It takes a great deal of courage to embark on a solo performance; a one-man cast with a singular location. It’s such a vulnerable experience for the actor, giving himself over the character and that character’s experiences entirely. Often it doesn’t work; the audience is unable to remain enamored with the story. However, when it does work, when the actor becomes infused in the character and with the story, the results are breathtaking. In HBO’s “Nightingale,” David Oyelowo gives the best performance of his career as Peter Snowden, a man quickly and violently descending into madness.

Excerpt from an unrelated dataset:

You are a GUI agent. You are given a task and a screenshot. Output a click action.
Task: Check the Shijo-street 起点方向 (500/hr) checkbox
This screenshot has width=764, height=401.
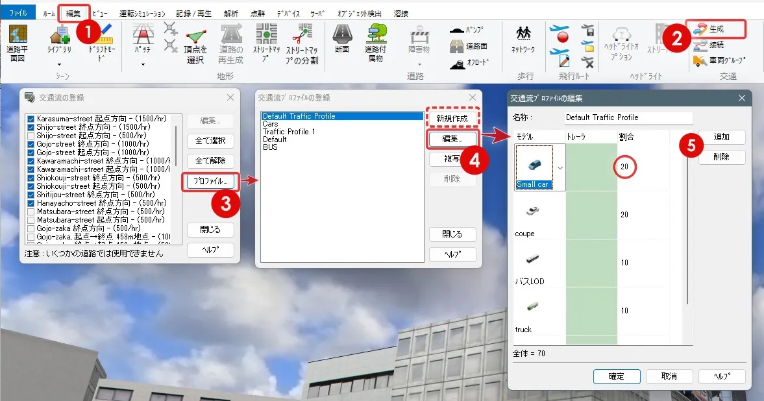[31, 136]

Director Elliott Lester requires his audience to do the work of piecing Peter’s story together for themselves. Through Peter’s manic though at times humorous monologues, we began to get a fuller picture of his life, and the circumstances that have led him to this particular moment in time. Set in modern-day Minneapolis, Peter is desperately trying to step into the 21st century though his surroundings have stalled him. He lives with his elderly mother and everything from the drapery on the windows, to the clothing in the closets are relics from the 1960’s. In one of the most striking scenes of the film, Peter enters the house and begins un-boxing a new iPhone. He kneels before it, worshiping its sleek design as if praying at the feet of God himself. It’s obvious that he’s been waiting a long time for this moment, the new device is so unlike the house phone that the audience had grown accustom to seeing him with. Though Peter is in many ways stuck in a past time, his story is one for this century. He documents his days through a series of vlogs, which he posts on the Internet. When he’s not on the phone, he speaks to his viewers, his mother, to God or to himself.
Continue reading at Shadow and Act.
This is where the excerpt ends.